Ecosyste.ms: Awesome

An open API service indexing awesome lists of open source software.

Awesome Lists | Featured Topics | Projects

https://github.com/marmarelis/rolling-quantiles

Blazing fast, composable, Pythonic quantile filters.
https://github.com/marmarelis/rolling-quantiles

Last synced: about 1 month ago
JSON representation

Blazing fast, composable, Pythonic quantile filters.

Awesome Lists containing this project

README

        

# Rolling Quantiles for NumPy

[![Python tests](https://github.com/marmarelis/rolling-quantiles/actions/workflows/ci.yml/badge.svg?branch=master&event=push)](https://github.com/marmarelis/rolling-quantiles/actions/workflows/ci.yml)

## Hyper-efficient and composable filters.

* Simple, clean, intuitive interface.
* Streaming or batch processing.
* Python 3 bindings for a lean library written in pure C.

### A Quick Tour

Let me give you but a superficial overview of this module's elegance.

```python
import numpy as np
import rolling_quantiles as rq

pipe = rq.Pipeline( # rq.Pipeline is the only stateful object
# declare a cascade of filters by a sequence of immutable description objects
rq.LowPass(window=201, portion=100, subsample_rate=2),
# the above takes a median (101th element out of 201) of the most recent 200
# points and then spits out every other one
rq.HighPass(window=10, portion=3))
# that subsampled rolling median is then fed into this filter that takes a
# 30% quantile on a window of size 10, and subtracts it from its raw input

# the pipeline exposes a set of read-only attributes that describe it
pipe.lag # = 60.0, the effective number of time units that the real-time output
# is delayed from the input
pipe.stride # = 2, how many inputs it takes to produce an output
# (>1 due to subsampling)

input = np.random.randn(1000)
output = pipe.feed(input) # the core, singular exposed method

# every other output will be a NaN to demarcate unready values
subsampled_output = output[1::pipe.stride]
```
![Example Signal](example.png)

That may be a lot to take in, so let me break it down for you:
* `rq.Pipeline(description...)` constructs a filter pipeline from one or more filter descriptions and initializes internal state.
* `.feed(*)` takes in a Python number or `np.array` and its output is shaped likewise.
* The two filter types are `rq.LowPass` and `rq.HighPass` that compute rolling quantiles and return them as is, and subtract them from the raw signal respectively.
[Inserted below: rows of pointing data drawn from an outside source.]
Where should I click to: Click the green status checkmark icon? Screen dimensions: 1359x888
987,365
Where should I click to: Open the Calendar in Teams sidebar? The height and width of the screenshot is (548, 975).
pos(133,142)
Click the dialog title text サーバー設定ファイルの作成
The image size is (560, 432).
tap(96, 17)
Compose them however you like!
* `NaN`s in the output purposefully indicate missing values, usually due to subsampling. If you pass a `NaN` into a `LowPass` filter, it will slowly deplete its reserve and continue to return valid quantiles until the window empties completely.
* `rq.LowPass` and `rq.HighPass` alternatively take in a `quantile=q` argument, `0<=q<=1`. The filters would perform a linear interpolation in this case. In order to control the statistical characteristics of this quantile estimate, parameters `alpha` and `beta` are exposed as well with default values `(1, 1)`. Refer to SciPy's [documentation](https://docs.scipy.org/doc/scipy/reference/generated/scipy.stats.mstats.mquantiles.html) for details on this aspect.
```python
interpolated_pipe = rq.Pipeline(
# attempt to estimate the exact 40%-quantile by the
# default linear interpolation with parameters (1, 1)
rq.LowPass(window=30, quantile=0.4),
# here, the estimate is "approximately unbiased" in
# the case of Gaussian white noise
rq.HighPass(window=10, quantile=0.3,
alpha=3/8, beta=3/8))
```
See this [Wikipedia section](https://en.wikipedia.org/wiki/Quantile#Estimating_quantiles_from_a_sample) for an elucidating overview.

I also expose a convenience function `rq.medfilt(signal, window_size)` at the top-level of the package to directly supplant `scipy.signal.medfilt`.

That's it! I detailed the entire library. Don't let the size of its interface fool you!

## Installation
[![Downloads](https://pepy.tech/badge/rolling-quantiles)](https://pepy.tech/project/rolling-quantiles)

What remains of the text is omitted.